BUDGET

Key Lawmaker Defends Sea-Based Deterrence Fund (UPDATED)

2/2/2016
By Yasmin Tadjdeh
USS Alabama

As the release of the fiscal year 2017 budget request looms, one congressman defended the need for a special fund that would help the Navy pay for replacements of its Ohio-class nuclear ballistic submarines.

“There is an understanding today that we do have to increase the size of the Navy, and the Ohio-class replacement is an important part of what we’re going to be doing there,” said Rep. Randy Forbes, R-Va., chairman of the House Armed Services Committee’s subcommittee on seapower and projection forces.

In the 2015 National Defense Authorization Act, Congress created the National Sea-Based Deterrence Fund, which would separate the payment of the 12 submarines from the Navy’s regular budget, allowing the service to continue to fund other major acquisitions.

The fund was preserved in the fiscal year 2016 budget and has wide ranging support in Congress, he said Feb. 2 during a breakfast meeting with reporters in Washington, D.C.
“You have to look at some of the votes that we had on the House floor, which were pretty overwhelming for not just the fund but for the program itself,” he said. “It’s a pretty bipartisan vote but one of the things that was more interesting … [is] if that vote had occurred maybe a year before, two years before, I’m not sure it would have been the same vote.”

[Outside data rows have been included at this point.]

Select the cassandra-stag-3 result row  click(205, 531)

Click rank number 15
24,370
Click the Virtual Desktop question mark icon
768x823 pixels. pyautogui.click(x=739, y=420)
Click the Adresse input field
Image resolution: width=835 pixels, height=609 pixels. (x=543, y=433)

Some have criticized the controversial fund because it would take away money from other important Defense Department programs. The Congressional Budget Office, however, found that “if the Congress funded the purchase of the Ohio-replacement submarines through the National Sea-Based Deterrence Fund … the Navy could potentially save several hundred million dollars per submarine by purchasing components and materials for several submarines at the same time.”

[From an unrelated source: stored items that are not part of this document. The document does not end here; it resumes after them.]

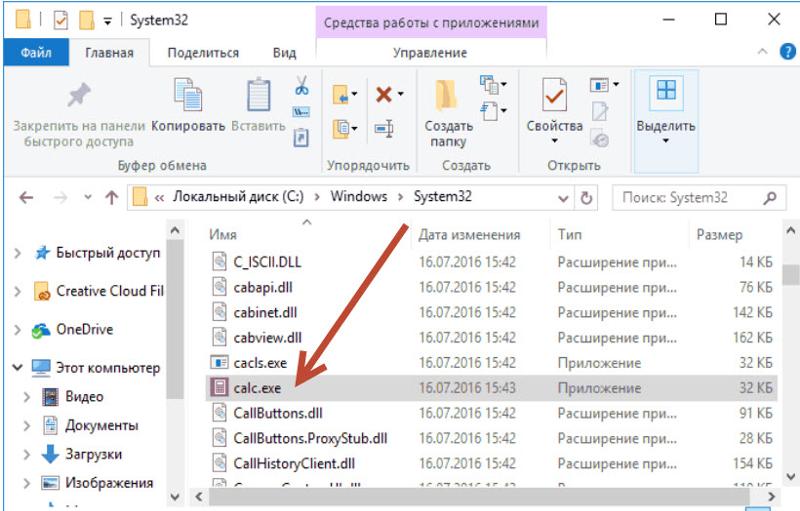Open the Поделиться ribbon tab
Screen dimensions: 800x511
pyautogui.click(x=203, y=53)
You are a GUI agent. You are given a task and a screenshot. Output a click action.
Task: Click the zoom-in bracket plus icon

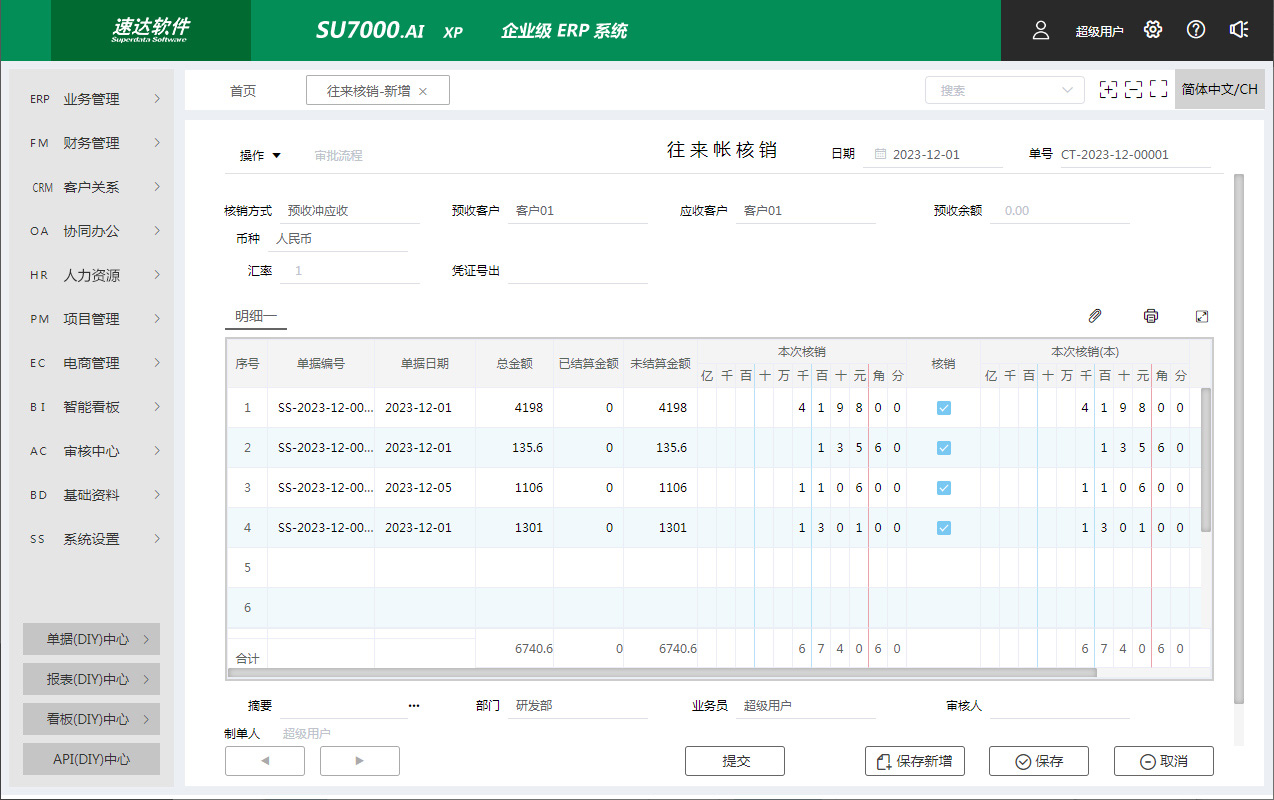click(1108, 90)
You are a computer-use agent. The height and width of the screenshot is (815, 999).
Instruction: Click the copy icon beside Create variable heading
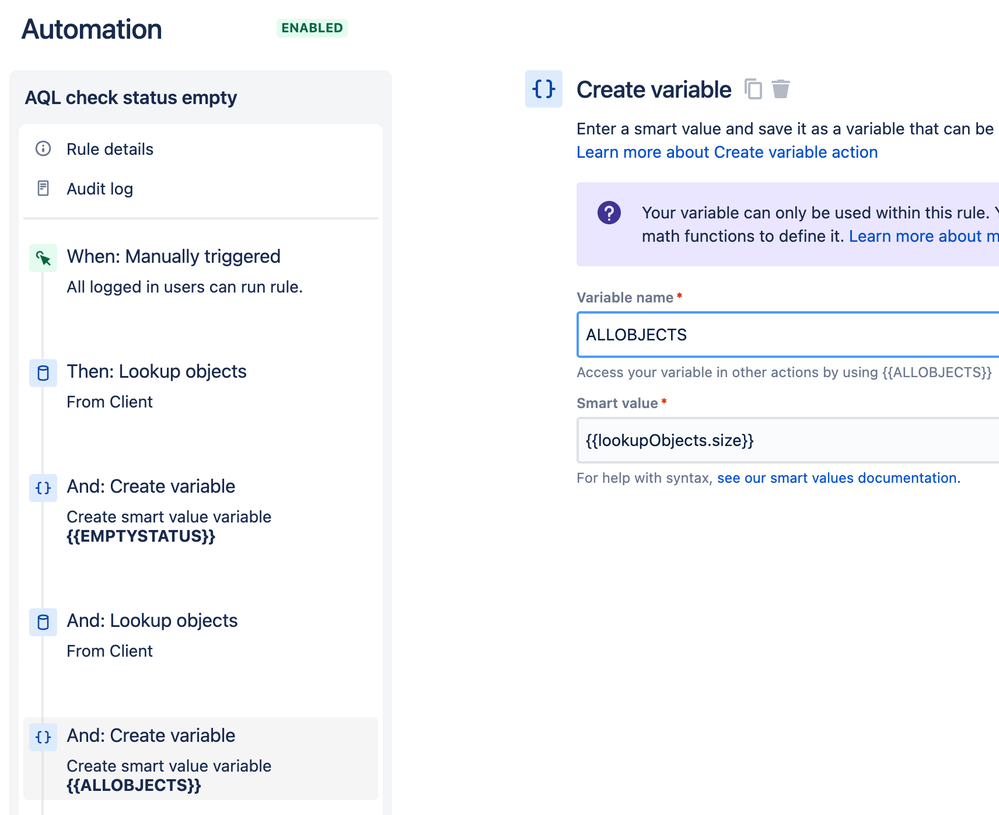tap(752, 89)
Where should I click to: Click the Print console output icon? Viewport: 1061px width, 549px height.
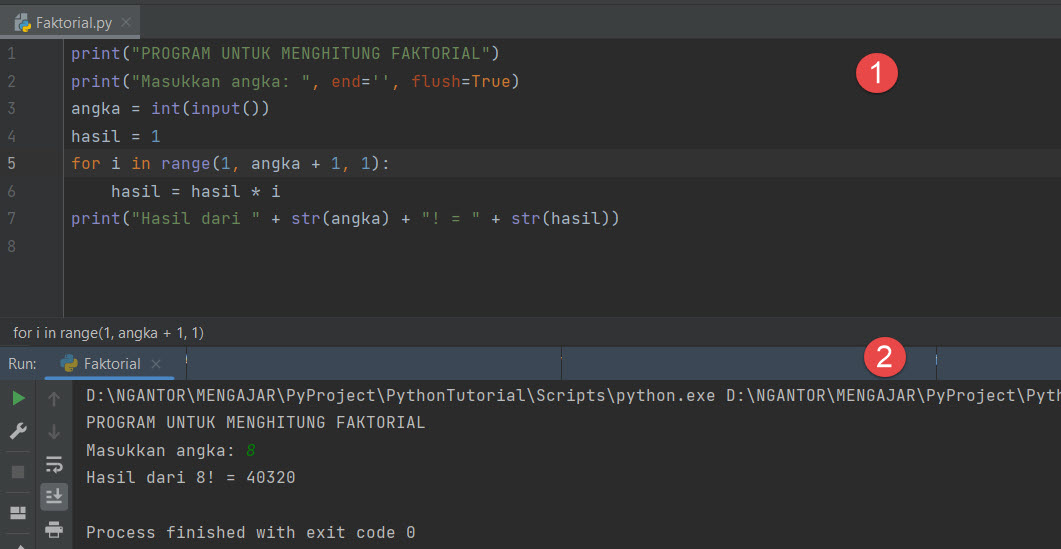coord(54,528)
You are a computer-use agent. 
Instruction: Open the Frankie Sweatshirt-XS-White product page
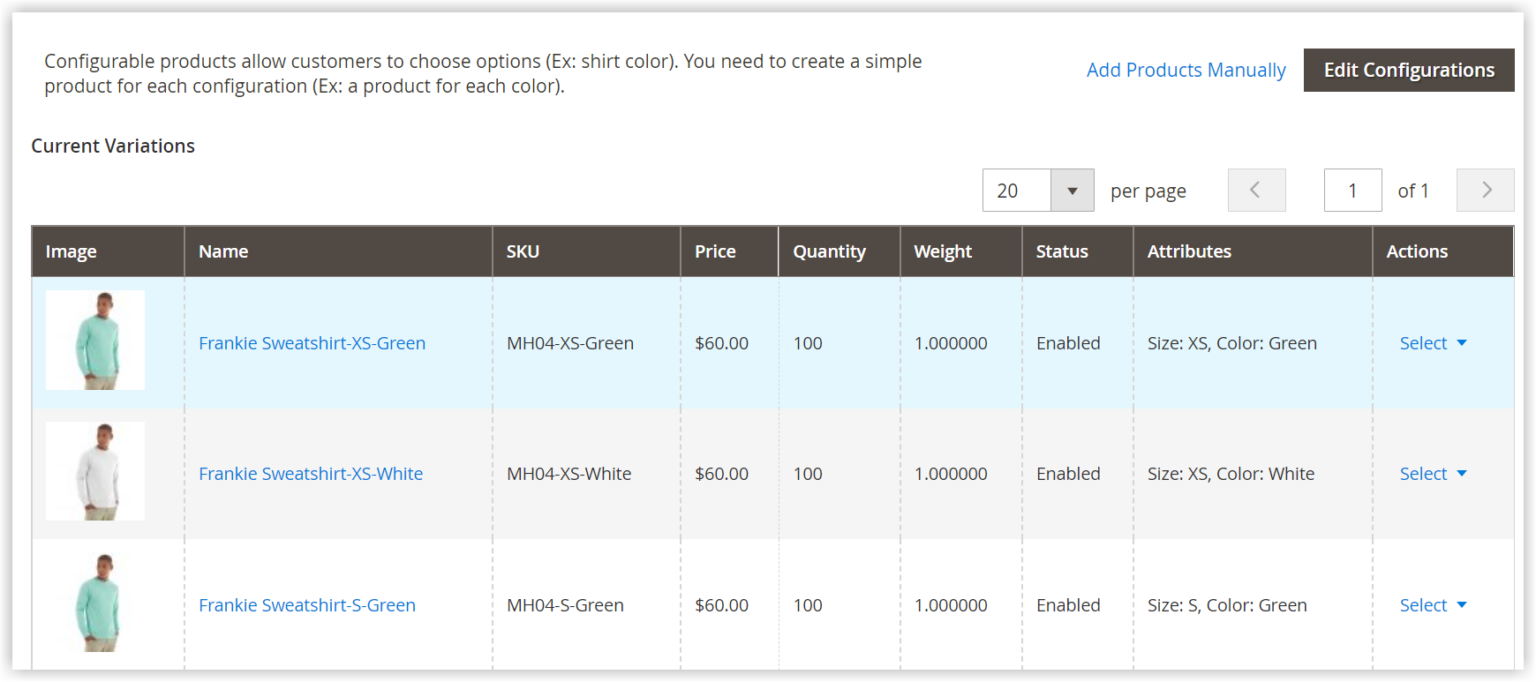click(311, 473)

One disadvantage “is that if the Congress decided not to build all of the submarines for which the Navy purchased some materials, those materials might go unused,” said the CBO report, which was released in October.

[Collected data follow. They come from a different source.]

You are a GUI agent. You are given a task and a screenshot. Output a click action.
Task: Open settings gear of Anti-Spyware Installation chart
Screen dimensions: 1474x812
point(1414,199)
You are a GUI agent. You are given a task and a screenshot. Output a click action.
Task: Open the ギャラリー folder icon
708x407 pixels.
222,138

The Navy knows it needs to buy 12 subs, Forbes said. That gives shipbuilders certainty and takes away risk.

“We’ve had CBO come back and actually say, ‘This thing is going to save a lot of money.’ They’ve talked 10 to 15 percent. So essentially, here is our question: We know we’re going to buy 12 of those boats. Do we want to pay for 12 or would we like to buy 12 and only have to pay for 11?” he asked.

Forbes said he would be open to alternative funding options as long as it could give the Navy as good a deal as the fund.

“We don’t care if they have another alternative, put another alternative for it,” he said. “If they can come up with an alternative, if they want to call it something other than the Sea-Based Deterrent Fund — but do exactly the same thing — we don’t care. But it just doesn’t make sense that in these days of dwindling funds that you would want to pay for 12 boats when you could get it for 11.”
The lead replacement ship has been estimated to cost $12.1 billion in 2015 dollars with follow-on ships costing $5.7 billion, according to the CBO.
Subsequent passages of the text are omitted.